El hombre escapó de sus iniciales terruños y se aventuró por selvas, montañas, desiertos y mares hasta el más allá, hasta lo desconocido. En ese proceso el hombre habló miles de lenguas y dialectos que desaparecieron y se fundieron para crear otras hablas, que mezclándose de nuevo desaparecieron para resurgir convertidas en nuevas lenguas llenas de pasado. Y a su vez el hombre se mezcló en coitos incesantes creando nuevas razas, tonos de piel, miradas, pieles, de manera que las más cerradas tribus terminaron por abrir sus puertas para mezclarse. El más duro proteccionismo sexual ordenado por las autoridades fue vencido por el deseo. El más obstinado plan conservador y proteccionista en el campo del amor fue roto: ninguna tribu, raza, país o continente resistió a la pulsión mestiza, que por fortuna hoy sigue con la misma celeridad y violencia de los tiempos iniciales.

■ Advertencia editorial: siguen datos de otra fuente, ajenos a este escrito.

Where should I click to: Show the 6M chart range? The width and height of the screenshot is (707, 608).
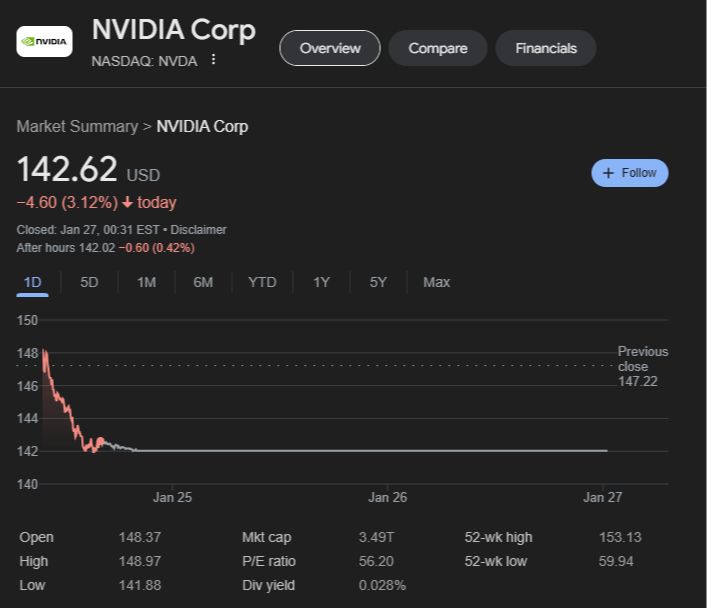pyautogui.click(x=203, y=282)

Cuando una nación se acaba, cuando una tribu es finalmente seducida y se funde con otra en el goce del lecho, cuando una lengua muta y desaparece en otra, se está expresando la mejor pulsión de esta aventura globalizadora del hombre, que hoy asusta a tantos como en otros tiempos. Cuando una tribu descubre otros sabores, otras formas de comportamiento y las adopta, comunicando las suyas a la tribu invadida o invasora, se vive el gran proceso globalizador de todos los tiempos.
De esos pueblos vivos y muertos del pasado quedan las huellas de sus nombres: egipcios, persas, chinos, indios, incas, mayas, japoneses, celtas, etruscos, asirios, griegos, romanos, judíos, árabes, fenicios, tártaros, mongoles, vikingos, andaluces, gitanos, inuits, germanos, galos, y tras ellos miles de nombres se suceden y se sucederán por los siglos de los siglos hasta el fin de este planeta. Pueblos al mismo tiempo devoradores y devorados, depredadores y depredados.

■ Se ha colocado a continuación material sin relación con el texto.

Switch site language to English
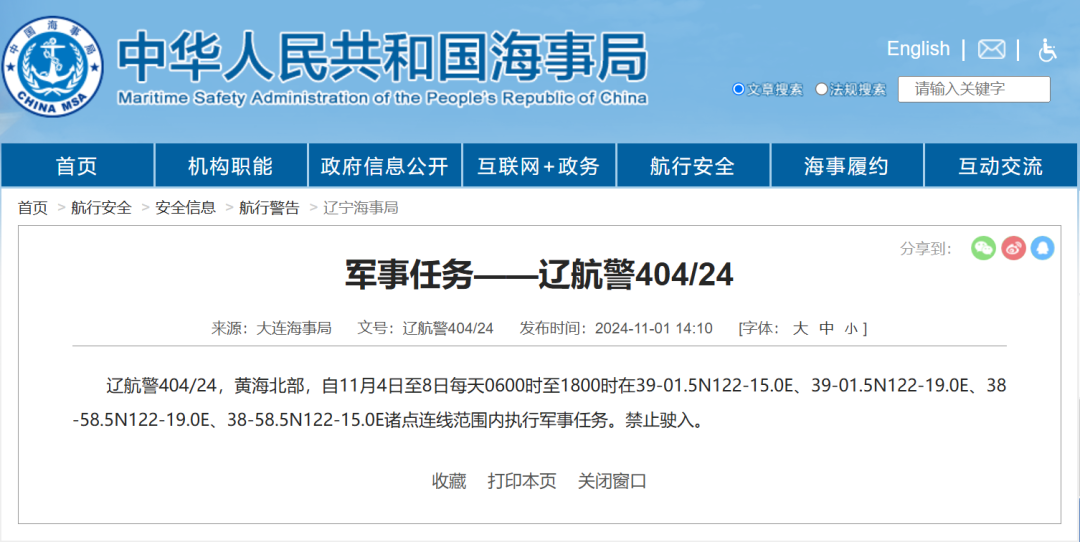The width and height of the screenshot is (1080, 542). click(x=918, y=49)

Toda gran literatura es de éxodo: los grandes relatos de las sagas indias del Ramayana, la Odisea, la Biblia, la Eneida, Las Mil y una noches, El Quijote, son el testimonio del éxodo y de la mezcla de pueblos, razas y culturas por medio de guerras, invasiones, revoluciones y contrarrevoluciones.
En el idílico mundo de los aborígenes de nuestro continente, también se operaron esas fusiones: los temibles aztecas que eran tribus bárbaras y crueles provenientes del norte avasallaron pueblos y los dominaron. A su vez aprendieron de ellos y fueron vencidos por los españoles con ayuda de tribus rivales que celebraban el advenimiento de una nueva era, libres por fin del implacable yugo azteca. Los incas avasallaron también a otros pueblos.
Los españoles y las potencias europeas en general se dedicaron al lucrativo negocio de la trata de esclavos y arrancaron los habitantes africanos de su tierra para traerlos al Nuevo Mundo en condiciones de crueldad extrema: cinco siglos después la sangre y cultura africanas hacen parte esencial de lo que son América Latina y Estados Unidos hoy. En Brasil, el sur de Estados Unidos y las costas caribes y pacíficas la cultura, la música y el espiritu de los negros terminó por convertirse en la identidad primordial de países enteros, como es el caso de Colombia.
De todas esas mezclas salió este Extremo Occidente que somos, lleno de mixturas sin fin en la licuadora histórica: en las naos españolas venía la sangre mora, negra y judía que se mezcló aquí para fabricar a los frankensteins del occidente extremo. Más tarde, surgió el país que es hoy Estados Unidos, formado por esclavos negros y los miserables de la tierra que huyeron del hambre europea para probar suerte en el Nuevo Mundo hace apenas unos siglos: irlandeses, judíos, polacos, franceses, levantinos, rusos, chinos, negros e hispanos.
Europa, ella misma surgida de mezclas milenarias, habría de traer en el siglo XVIII a este Nuevo mundo las ideas de la Ilustración y el hálito revolucionario que subayace en su permanente rebeldía. Hablamos desde un Extremo Occidente mestizo y por eso en nosotros hablarán siempre a coro y oponiéndose Ariel y Calibán.